Shein, the fast fashion giant with ties to China, has confidentially filed for a public listing in London, according to a person familiar with the matter. This move comes as the company faces backlash in the U.S., where it had initially filed for an IPO but failed to win the support of American lawmakers. The concerns raised by elected officials in the U.S. revolve around Shein’s supply chain and its use of forced labor, as well as its utilization of a U.S. tax law exemption known as de minimis.

While Shein still prefers to go public in the U.S., its filing in London does not guarantee that an IPO will take place there. The company had previously sought approval from China to go public in the U.S., indicating that regulators in Beijing consider it a Chinese company and could potentially exert control over its operations and data. Although Shein moved its headquarters to Singapore in 2021 to establish itself as a “global” company, the majority of its supply chain remains based in China.

The road to a public markets debut has been long and complex for Shein. The company gained popularity in the U.S. during the Covid-19 pandemic by offering trendy styles at affordable prices. This success has posed a challenge for U.S.-based competitors, who have struggled to match Shein’s speed and have lost market share as a result.

As Shein’s prominence grew, it actively sought approval from lawmakers and the retail industry in the U.S. However, its efforts to win over American regulators have been unsuccessful thus far. The company has been rejected multiple times in its attempts to join the National Retail Federation, the largest trade association in the industry.

Shein’s journey to going public has been further complicated by the tense geopolitical rivalry between the U.S. and China. American lawmakers have heightened their scrutiny of companies with Chinese links, including Shein, due to concerns about their influence on the U.S. economy. Some officials have called on the U.S. Securities and Exchange Commission (SEC) to block Shein’s listing, citing a U.S. law that prohibits the import of products made in the Xinjiang region of China, where there have been allegations of genocide against the Uyghur ethnic group.

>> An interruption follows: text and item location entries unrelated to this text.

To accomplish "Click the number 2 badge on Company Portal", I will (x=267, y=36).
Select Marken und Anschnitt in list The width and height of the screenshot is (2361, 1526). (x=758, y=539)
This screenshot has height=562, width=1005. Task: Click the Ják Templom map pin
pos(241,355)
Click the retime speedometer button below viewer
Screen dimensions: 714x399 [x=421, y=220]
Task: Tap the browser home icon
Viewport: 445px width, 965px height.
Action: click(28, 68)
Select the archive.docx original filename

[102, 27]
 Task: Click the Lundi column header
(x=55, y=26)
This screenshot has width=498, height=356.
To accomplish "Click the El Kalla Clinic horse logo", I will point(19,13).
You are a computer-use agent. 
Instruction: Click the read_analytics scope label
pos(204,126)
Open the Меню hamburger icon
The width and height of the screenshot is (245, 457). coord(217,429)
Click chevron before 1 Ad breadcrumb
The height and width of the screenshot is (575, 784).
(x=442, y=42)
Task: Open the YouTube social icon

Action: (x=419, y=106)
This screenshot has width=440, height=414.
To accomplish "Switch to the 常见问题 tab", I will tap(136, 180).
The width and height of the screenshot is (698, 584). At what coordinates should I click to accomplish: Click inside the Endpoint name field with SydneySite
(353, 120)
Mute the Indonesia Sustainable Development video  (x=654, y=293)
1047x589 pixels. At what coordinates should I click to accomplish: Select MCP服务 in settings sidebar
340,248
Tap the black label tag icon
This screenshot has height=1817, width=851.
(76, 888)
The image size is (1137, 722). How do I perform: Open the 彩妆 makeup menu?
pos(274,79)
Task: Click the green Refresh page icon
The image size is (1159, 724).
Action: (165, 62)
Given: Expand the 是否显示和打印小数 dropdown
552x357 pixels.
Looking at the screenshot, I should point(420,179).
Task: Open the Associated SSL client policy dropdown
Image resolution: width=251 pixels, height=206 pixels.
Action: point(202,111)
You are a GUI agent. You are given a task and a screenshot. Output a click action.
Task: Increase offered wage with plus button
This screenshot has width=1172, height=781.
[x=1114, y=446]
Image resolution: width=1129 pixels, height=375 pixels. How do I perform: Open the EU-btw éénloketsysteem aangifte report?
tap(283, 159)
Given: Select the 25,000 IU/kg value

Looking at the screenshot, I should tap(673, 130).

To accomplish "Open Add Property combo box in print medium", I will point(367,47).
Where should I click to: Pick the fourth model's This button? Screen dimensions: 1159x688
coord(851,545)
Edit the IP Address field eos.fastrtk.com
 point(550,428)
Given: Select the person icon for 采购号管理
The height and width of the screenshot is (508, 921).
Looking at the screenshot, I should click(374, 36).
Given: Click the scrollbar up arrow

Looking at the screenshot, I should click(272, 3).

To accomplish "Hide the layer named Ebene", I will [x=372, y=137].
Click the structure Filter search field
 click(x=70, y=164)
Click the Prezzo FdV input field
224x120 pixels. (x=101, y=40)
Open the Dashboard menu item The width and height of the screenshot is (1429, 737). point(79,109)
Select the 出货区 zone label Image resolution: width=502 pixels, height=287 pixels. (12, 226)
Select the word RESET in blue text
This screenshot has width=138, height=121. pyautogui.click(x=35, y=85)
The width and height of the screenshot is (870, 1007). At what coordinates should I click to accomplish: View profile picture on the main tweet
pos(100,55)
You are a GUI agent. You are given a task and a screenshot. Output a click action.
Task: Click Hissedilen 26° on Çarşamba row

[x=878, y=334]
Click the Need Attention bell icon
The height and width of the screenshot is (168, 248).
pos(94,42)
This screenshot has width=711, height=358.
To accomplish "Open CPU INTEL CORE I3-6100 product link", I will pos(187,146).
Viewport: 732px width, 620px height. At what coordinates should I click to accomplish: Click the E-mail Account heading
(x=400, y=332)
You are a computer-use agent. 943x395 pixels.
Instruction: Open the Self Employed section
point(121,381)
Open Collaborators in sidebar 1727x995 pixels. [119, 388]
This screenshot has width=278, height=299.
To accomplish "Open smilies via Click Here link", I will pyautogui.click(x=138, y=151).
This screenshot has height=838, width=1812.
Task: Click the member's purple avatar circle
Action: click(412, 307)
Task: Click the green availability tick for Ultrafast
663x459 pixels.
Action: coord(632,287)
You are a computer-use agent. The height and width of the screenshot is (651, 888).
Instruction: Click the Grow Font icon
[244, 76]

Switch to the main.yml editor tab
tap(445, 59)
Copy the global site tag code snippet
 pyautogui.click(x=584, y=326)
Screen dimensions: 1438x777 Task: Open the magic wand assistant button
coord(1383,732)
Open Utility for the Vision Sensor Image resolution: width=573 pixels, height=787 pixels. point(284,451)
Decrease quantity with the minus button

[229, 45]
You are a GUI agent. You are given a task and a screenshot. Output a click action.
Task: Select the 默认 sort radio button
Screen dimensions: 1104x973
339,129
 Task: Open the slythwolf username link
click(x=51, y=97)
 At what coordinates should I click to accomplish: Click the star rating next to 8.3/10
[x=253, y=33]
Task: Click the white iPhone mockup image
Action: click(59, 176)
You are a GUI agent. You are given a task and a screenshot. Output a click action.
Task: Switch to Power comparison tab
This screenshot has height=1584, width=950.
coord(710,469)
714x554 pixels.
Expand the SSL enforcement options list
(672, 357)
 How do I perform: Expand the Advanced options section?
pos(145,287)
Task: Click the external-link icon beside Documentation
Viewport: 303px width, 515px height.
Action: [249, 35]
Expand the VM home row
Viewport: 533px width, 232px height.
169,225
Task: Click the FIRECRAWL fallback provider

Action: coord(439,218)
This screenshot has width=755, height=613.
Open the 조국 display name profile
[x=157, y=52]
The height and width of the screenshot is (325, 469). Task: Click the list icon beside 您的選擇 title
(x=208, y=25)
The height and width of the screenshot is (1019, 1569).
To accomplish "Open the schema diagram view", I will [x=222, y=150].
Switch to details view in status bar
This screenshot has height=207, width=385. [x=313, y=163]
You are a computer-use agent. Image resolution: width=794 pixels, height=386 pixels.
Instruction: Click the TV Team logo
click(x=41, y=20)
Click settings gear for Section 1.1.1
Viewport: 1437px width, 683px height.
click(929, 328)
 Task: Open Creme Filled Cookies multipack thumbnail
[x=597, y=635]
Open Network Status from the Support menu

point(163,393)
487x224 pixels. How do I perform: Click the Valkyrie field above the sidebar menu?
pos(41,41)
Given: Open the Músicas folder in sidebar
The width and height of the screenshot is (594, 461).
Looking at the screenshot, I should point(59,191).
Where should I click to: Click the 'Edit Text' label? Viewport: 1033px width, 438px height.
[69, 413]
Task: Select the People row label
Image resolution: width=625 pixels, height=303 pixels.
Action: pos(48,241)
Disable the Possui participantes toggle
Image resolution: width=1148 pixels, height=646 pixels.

Shein has acknowledged that its supply chain has contained raw materials from banned regions, although previous tests indicate that it has performed better than the industry average in removing such materials from its garments. The company’s executive chairman, Donald Tang, has emphasized that Shein’s intention to go public is driven by a desire for transparency and not solely for raising capital.

In May, it was reported that Shein turned to London for its listing after the SEC requested that the company make its filing public. This request was deemed unusual by experts, as companies typically file confidentially to protect sensitive information during the regulatory review process.

Overall, Shein’s decision to confidentially file for a public listing in London reflects the challenges it has faced in the U.S. due to concerns over its supply chain practices and geopolitical tensions between the U.S. and China. The outcome of this filing remains uncertain, but it highlights the intricate dynamics that fast fashion companies with Chinese links must navigate in their quest for a successful IPO.